The end of work as we know it

By John Kador, InfoWorld |  Career

JOBLESS, BUT NOT WORKLESS, is the wave of the future, says James R. Ziegler. As
executive director of the Pleasant Valley, Calif.-based Professional Association of
Contract Employees (PACE), Ziegler is onto something. The Internet economy may finally
put to sleep an Industrial Age dinosaur: the permanent job. Recent dot-com downsizings
in the wake of the Wall Street meltdown demonstrate that the term permanent position is
an illusion. All jobs, whether by design or not, are temporary.

If permanent is no longer so, then does impermanent describe the state of IT work
today? Possibly, experts say. The fastest-growing labor classification in the IT
industry is the so-called contingent workforce: the army of free-lancers, consultants,
contractors, free agents, and part-timers who fill the trenches, at least occasionally
and very often regularly, in virtually every high-tech enterprise. "The temporary
worker market has become the primary means of hiring for much of the technology and
support job categories," says Peter Yessne, publisher of the Staffing Industry Report
newsletter.

Permanent or Temporary? The 1099 Rule

-- John Kador

Independent contractors are often referred to as 1099 employees, after Internal Revenue Service provisions defining such workers. Using 1099 employees alleviates the company's burden to withhold and pay federal income tax, state income tax, and FCIA from the contractor's pay. It then becomes the contractor's responsibility to pay these taxes.

The IRS imposes severe consequences such as fines, penalties, and payment of back taxes, for both employers and employees determined to be in violation of the payment regulations.

The IRS devised a 20-point test to differentiate between contractors and in-house employees in order to prevent the use of 1099 status to abuse the tax system.
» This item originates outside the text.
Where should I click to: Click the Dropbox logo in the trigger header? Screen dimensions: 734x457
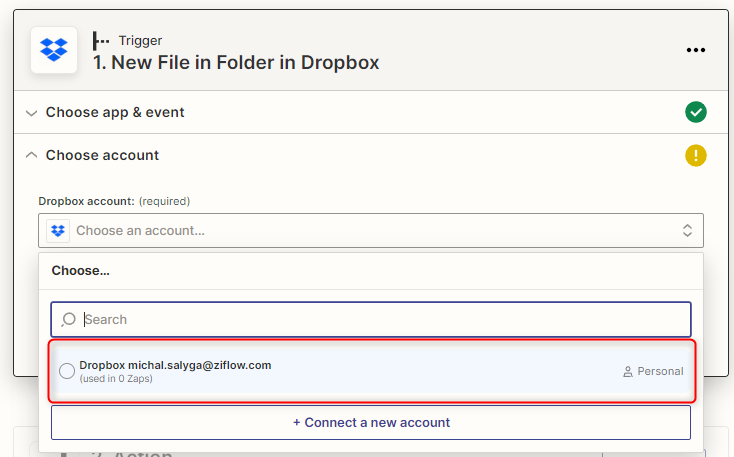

In general, the more workers direct their own work, use their own tools, and work at their own convenience, the more likely these workers are independent contractors, or 1099 workers.

To be on safe ground, an employer needs to be able to answer "no" to all 20 0f these questions.

1. Is instruction given to the person as to when, where and how work is performed?

2. Did you train the person to perform services in a particular manner?

3. Is the person required to perform the work personally?

4. Is the person prohibited from hiring, supervising and paying assistants?

5. Does the person perform regular and continuous services for you?

6. Do you set the hours of work for the person?

7. Are services on a substantially full-time basis to your company?

8. Is the work performed on your premises?